Please answer these questions from the kinase inhibition passage:
(a) What IC50 does it report for imatinib against the KIT exon 11 V559D kinase?
(b) What IC50 does it give for imatinib against the KIT exon 9 A502_Y503dup kinase?
(c) What IC50 does sunitinib have against that exon 9 mutant?

Document extract ->
----
Dasatinib suppressed the KIT exon 11 V559D kinase, with an IC50 of < 100 \(\mathrm{n}\mathrm{m}\mathrm{o}\mathrm{l}/\mathrm{L}\) (Fig. 1a, Supplementary Table 1), making it comparable to imatinib (IC50 = 110 \(\mathrm{n}\mathrm{m}\mathrm{o}\mathrm{l}/\mathrm{L}\)) and sunitinib (IC50 = 480 \(\mathrm{n}\mathrm{m}\mathrm{o}\mathrm{l}/\mathrm{L}\)). The biochemical activity of dasatinib for inhibiting the KIT exon 9 A502_Y503dup kinase was more potent than imatinib, with an IC50 of less than 100 \(\mathrm{n}\mathrm{m}\mathrm{o}\mathrm{l}/\mathrm{L}\), whereas the IC50 for imatinib was 250 \(\mathrm{n}\mathrm{m}\mathrm{o}\mathrm{l}/\mathrm{L}\) (Fig. 1i, Supplementary Table 1). Sunitinib had similar potency against this mutant (IC50 < 100 \(\mathrm{n}\mathrm{m}\mathrm{o}\mathrm{l}/\mathrm{L}\)) (Fig. 1i, Supplementary Table 1).
----
(Dataset entries)
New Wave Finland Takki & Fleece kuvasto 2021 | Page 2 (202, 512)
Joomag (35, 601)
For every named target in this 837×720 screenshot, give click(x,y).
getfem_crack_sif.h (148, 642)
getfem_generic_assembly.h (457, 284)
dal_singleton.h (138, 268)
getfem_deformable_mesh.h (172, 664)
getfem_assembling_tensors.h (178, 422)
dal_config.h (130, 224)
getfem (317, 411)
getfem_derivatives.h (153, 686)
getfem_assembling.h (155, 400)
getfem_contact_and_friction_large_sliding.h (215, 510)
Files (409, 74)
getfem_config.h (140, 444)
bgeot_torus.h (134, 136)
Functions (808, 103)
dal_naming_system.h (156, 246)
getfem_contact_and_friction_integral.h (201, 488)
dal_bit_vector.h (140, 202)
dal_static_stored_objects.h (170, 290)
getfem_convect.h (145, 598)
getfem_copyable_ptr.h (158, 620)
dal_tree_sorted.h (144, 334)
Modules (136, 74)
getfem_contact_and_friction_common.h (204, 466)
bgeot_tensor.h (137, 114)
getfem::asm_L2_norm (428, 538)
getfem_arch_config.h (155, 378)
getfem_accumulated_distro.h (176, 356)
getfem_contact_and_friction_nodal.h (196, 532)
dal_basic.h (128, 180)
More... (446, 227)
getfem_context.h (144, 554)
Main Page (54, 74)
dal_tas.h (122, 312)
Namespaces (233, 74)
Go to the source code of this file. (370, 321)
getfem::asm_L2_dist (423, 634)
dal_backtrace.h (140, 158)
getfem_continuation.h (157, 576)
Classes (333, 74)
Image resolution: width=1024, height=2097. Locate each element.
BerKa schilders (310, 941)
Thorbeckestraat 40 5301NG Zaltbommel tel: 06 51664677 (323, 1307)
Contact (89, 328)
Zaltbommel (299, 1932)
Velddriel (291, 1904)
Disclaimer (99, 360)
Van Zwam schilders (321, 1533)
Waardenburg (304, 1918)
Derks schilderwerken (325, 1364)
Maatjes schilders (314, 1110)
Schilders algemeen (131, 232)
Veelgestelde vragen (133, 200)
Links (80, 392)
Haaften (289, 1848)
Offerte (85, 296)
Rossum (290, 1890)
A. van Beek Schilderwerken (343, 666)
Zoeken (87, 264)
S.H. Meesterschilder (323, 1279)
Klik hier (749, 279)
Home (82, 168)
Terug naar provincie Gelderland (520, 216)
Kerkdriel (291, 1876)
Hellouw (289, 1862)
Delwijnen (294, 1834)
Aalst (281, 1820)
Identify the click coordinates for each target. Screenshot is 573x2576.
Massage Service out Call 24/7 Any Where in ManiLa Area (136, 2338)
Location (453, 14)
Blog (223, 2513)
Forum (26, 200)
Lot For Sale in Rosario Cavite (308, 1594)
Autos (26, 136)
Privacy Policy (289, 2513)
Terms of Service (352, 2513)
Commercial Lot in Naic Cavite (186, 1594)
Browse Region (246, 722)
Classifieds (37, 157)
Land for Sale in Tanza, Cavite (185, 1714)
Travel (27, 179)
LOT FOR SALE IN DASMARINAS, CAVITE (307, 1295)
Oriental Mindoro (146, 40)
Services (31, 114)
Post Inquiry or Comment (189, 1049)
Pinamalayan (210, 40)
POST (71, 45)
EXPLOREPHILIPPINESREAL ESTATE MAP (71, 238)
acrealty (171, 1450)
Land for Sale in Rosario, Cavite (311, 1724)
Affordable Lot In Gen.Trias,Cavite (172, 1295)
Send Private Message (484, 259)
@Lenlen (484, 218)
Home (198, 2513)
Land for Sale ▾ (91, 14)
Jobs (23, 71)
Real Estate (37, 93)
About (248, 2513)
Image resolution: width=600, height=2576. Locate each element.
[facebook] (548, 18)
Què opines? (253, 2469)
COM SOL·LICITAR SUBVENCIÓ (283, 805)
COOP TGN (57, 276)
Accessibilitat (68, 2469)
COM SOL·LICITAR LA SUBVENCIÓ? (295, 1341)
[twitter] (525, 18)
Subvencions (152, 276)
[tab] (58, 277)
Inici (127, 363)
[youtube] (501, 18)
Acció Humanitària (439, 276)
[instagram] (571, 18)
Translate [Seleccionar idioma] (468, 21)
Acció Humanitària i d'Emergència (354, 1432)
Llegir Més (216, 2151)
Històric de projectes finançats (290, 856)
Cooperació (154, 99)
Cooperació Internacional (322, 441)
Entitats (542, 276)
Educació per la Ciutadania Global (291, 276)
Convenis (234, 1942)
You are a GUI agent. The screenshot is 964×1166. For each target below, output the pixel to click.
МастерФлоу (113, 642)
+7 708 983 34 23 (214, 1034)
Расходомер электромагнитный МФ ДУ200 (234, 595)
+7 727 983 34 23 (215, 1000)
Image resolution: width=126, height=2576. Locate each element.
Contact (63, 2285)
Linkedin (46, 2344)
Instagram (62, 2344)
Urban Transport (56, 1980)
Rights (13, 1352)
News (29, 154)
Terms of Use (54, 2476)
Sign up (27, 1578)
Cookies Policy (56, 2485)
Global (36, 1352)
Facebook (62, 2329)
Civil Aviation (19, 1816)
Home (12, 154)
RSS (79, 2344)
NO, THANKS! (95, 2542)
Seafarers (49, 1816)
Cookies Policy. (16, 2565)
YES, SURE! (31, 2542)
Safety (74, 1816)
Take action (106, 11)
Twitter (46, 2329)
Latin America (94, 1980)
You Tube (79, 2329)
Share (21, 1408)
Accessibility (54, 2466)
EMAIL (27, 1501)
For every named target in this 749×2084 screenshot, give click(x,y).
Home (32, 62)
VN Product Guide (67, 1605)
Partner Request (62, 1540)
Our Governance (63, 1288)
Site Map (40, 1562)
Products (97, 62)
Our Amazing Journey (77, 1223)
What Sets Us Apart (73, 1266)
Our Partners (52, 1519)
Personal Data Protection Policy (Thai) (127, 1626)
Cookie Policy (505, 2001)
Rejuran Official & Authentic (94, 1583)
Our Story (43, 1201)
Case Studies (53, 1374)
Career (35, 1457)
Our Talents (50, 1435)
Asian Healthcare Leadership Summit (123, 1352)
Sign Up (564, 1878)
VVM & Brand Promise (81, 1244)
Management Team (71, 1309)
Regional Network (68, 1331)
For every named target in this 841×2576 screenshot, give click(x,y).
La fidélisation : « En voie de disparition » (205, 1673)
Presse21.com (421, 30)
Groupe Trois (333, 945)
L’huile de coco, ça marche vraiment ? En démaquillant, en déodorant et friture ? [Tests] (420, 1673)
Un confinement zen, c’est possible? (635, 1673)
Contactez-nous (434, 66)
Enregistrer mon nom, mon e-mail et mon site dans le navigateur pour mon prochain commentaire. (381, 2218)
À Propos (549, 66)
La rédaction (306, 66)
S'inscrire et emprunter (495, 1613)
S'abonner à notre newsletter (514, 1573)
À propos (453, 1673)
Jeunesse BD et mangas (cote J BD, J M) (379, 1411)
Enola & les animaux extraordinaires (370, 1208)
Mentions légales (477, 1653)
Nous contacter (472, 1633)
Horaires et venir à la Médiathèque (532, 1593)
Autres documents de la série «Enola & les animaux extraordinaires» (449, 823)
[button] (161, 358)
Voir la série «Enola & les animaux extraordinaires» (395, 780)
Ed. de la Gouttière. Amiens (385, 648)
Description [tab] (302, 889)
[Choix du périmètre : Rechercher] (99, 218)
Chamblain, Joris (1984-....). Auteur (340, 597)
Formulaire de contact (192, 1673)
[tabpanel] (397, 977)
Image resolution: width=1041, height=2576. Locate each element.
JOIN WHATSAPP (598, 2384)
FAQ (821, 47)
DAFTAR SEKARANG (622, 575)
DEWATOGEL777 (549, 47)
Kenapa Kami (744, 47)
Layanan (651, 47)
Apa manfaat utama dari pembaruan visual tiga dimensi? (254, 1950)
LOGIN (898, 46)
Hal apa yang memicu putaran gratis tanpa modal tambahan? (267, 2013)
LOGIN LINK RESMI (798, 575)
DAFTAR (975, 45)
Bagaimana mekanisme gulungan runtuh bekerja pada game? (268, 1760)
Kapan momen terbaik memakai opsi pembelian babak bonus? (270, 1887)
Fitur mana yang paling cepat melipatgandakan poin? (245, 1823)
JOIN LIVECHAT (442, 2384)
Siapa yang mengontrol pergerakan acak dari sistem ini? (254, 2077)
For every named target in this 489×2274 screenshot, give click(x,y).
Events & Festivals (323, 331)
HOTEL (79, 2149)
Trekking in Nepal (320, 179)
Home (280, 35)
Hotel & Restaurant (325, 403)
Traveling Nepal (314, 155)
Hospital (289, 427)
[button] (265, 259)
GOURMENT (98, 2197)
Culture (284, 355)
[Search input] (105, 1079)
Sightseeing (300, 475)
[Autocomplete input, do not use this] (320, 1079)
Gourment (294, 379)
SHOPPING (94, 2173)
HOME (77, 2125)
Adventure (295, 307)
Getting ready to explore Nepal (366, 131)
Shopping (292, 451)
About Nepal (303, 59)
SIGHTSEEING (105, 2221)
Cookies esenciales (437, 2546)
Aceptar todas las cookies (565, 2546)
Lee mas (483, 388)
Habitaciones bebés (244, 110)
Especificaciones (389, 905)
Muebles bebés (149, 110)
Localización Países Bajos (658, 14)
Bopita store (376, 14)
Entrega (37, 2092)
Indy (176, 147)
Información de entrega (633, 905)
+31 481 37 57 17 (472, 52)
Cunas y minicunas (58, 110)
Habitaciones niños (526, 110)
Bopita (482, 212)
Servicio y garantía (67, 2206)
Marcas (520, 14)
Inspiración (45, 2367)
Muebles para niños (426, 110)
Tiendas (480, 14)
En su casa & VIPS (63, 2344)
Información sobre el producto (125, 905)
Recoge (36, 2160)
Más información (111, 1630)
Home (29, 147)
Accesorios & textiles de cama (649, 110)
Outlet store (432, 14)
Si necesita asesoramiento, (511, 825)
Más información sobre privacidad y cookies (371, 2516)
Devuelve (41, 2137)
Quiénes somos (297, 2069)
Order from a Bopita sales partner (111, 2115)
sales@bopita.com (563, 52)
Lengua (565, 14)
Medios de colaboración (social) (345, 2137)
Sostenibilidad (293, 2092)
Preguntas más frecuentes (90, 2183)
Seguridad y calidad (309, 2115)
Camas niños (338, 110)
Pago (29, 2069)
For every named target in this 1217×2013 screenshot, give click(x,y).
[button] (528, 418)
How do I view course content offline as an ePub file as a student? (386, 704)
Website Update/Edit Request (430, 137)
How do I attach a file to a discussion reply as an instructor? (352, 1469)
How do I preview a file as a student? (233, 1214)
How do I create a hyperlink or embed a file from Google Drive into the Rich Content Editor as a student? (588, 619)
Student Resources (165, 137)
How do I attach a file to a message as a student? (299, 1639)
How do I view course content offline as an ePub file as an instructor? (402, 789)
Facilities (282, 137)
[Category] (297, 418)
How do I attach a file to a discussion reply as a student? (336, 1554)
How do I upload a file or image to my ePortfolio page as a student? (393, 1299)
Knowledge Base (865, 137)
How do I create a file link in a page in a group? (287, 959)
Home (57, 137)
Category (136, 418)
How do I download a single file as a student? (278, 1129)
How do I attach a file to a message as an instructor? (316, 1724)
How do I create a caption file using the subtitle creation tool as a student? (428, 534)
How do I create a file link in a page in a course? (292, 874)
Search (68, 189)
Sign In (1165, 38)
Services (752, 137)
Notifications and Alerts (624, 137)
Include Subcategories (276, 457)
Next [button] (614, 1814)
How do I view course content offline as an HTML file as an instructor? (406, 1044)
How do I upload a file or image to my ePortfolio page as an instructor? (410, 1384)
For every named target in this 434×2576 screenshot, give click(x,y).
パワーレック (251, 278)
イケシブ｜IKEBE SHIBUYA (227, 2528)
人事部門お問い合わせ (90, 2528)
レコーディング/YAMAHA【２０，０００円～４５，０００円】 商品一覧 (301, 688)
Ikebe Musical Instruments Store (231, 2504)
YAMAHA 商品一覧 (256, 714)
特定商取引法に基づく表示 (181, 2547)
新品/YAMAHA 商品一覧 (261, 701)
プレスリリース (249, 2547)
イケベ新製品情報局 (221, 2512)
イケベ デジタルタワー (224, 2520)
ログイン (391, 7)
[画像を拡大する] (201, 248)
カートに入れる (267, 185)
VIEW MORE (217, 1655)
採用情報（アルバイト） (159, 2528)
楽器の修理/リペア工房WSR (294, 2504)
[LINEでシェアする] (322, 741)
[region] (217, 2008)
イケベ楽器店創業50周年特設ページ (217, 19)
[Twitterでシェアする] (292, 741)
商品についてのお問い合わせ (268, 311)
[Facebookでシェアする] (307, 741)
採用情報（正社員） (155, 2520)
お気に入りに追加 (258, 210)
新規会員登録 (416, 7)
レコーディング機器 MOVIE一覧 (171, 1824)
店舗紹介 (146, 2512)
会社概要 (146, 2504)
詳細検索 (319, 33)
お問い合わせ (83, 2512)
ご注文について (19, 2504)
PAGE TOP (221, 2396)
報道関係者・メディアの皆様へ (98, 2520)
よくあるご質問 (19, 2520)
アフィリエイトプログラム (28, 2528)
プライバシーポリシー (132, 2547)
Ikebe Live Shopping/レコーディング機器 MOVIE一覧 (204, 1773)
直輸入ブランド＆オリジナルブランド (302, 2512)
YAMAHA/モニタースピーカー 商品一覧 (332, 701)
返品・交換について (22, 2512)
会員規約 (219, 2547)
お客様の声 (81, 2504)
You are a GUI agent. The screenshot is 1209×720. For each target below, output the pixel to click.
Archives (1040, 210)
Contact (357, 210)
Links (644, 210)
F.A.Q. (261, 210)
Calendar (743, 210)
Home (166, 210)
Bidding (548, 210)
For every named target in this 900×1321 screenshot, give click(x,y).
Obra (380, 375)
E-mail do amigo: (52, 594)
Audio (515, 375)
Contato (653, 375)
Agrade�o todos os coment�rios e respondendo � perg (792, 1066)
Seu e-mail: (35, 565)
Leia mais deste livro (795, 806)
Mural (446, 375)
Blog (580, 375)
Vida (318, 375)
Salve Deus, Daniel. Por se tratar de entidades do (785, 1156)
----
Answer below ->
(a) 110 nmol/L
(b) 250 nmol/L
(c) Less than 100 nmol/L